Problem: In the entries below, every line with the string "blue" is to be reported.

==== Supplied information

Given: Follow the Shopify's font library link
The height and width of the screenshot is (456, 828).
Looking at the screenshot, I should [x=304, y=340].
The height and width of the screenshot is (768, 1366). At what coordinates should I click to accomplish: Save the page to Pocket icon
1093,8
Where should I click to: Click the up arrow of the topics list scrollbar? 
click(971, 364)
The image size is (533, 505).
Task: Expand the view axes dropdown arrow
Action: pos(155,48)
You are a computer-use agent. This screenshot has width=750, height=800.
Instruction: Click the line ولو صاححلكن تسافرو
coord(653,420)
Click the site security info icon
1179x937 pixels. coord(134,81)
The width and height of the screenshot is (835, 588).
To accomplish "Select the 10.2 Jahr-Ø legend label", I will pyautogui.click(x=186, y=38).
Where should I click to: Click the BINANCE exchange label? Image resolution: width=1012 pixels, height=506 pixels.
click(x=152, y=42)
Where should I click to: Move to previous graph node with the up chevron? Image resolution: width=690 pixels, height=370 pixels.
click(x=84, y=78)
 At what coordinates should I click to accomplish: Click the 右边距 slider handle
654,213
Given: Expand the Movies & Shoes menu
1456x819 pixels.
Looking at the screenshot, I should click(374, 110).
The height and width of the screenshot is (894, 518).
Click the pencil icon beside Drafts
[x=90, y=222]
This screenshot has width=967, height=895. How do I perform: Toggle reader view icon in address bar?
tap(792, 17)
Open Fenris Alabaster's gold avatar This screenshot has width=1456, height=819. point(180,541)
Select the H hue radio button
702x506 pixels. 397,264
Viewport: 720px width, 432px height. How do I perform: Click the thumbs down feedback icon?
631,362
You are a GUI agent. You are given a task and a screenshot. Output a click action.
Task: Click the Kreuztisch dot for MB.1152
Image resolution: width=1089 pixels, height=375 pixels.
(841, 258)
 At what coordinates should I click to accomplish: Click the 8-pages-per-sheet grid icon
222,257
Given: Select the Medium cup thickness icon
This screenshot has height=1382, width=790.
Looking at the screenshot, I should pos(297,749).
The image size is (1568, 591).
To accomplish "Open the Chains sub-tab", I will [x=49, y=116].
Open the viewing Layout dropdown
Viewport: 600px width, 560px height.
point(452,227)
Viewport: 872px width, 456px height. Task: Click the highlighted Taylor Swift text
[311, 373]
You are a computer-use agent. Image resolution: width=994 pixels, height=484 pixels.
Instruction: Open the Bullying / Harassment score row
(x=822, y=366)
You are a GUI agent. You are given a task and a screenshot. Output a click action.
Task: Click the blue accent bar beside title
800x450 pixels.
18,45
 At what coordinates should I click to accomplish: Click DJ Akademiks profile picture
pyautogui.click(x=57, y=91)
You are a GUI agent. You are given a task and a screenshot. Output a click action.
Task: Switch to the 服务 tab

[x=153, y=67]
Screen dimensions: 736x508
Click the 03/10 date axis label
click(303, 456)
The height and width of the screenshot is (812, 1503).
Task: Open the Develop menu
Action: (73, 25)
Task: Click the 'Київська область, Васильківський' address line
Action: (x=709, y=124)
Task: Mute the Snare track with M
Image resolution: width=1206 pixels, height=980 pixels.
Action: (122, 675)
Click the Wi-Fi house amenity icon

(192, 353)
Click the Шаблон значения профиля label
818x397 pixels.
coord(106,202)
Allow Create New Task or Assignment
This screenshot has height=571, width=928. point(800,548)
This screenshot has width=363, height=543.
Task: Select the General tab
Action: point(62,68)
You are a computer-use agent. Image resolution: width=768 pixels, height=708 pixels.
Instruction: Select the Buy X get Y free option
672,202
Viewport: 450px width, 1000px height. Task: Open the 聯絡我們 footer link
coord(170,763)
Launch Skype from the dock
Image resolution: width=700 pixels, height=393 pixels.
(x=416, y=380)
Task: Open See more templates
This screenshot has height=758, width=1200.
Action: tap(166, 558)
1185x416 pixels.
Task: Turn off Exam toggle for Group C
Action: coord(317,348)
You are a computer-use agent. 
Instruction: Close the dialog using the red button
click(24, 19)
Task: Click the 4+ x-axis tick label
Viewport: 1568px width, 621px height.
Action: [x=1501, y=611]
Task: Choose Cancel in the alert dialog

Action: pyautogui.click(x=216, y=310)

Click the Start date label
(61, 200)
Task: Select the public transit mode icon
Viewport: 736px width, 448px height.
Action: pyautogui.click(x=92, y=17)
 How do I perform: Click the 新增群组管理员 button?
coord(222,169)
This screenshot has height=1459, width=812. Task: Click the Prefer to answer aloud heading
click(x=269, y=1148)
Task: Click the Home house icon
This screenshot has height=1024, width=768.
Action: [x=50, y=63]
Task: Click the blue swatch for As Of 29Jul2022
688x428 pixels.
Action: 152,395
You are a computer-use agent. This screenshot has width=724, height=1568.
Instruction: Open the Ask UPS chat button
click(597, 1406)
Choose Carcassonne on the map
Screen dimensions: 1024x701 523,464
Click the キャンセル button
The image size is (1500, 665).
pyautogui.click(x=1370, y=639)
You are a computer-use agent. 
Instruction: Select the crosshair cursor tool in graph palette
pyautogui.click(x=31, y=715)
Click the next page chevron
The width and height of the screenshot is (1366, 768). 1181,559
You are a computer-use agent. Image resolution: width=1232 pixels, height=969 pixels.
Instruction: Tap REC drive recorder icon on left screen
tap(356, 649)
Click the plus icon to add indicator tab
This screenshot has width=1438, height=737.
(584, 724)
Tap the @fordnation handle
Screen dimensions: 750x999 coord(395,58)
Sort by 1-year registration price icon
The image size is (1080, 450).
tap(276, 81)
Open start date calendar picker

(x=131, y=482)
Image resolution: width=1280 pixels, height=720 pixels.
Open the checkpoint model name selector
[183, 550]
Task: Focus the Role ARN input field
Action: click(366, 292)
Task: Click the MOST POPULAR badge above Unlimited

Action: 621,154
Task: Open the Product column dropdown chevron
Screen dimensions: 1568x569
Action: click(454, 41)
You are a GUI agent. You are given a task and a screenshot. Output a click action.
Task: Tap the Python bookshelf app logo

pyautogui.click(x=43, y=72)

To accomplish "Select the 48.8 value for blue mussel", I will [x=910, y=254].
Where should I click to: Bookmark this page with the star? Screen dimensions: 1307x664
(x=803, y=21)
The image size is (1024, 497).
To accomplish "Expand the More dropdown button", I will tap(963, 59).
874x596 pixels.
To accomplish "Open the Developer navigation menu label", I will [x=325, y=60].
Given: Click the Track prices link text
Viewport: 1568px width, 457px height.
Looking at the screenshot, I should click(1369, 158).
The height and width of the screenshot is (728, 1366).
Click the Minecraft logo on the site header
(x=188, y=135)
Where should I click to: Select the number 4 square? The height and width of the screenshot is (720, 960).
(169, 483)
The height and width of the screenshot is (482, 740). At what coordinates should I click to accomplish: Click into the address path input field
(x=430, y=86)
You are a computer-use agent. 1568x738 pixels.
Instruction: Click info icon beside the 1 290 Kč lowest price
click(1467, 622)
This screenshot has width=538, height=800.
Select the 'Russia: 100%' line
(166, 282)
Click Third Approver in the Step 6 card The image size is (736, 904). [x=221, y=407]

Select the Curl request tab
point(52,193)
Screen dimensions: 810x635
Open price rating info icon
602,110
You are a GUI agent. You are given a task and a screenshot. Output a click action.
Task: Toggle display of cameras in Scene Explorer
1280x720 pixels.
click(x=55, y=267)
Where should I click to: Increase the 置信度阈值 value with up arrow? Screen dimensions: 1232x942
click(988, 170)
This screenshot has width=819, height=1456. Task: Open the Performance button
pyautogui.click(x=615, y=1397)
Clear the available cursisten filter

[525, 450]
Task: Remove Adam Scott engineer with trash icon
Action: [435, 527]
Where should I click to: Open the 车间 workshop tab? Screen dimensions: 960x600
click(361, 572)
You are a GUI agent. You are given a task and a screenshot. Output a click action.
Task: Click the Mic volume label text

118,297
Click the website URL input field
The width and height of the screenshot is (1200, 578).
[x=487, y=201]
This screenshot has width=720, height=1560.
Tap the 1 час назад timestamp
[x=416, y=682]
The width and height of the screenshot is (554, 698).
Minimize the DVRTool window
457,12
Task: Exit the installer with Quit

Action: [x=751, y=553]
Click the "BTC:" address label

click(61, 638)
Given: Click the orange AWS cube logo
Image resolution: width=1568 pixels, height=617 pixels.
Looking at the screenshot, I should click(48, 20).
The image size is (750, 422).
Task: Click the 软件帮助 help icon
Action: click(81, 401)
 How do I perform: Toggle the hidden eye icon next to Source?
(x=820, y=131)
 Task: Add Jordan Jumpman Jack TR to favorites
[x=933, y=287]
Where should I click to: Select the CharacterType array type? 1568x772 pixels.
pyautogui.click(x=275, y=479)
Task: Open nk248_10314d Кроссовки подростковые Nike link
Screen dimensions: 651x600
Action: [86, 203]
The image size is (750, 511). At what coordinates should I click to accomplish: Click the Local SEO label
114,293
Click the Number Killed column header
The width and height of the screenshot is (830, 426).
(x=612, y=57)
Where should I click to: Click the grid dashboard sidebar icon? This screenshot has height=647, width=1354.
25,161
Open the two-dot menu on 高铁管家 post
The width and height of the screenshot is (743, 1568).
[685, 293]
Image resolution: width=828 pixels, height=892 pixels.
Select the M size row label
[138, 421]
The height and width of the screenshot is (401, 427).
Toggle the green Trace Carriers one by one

========

Response to this exercise:
Task: Click the blue accent bar beside title
Task: Click the blue swatch for As Of 29Jul2022
To accomplish "Select the 48.8 value for blue mussel", I will [x=910, y=254].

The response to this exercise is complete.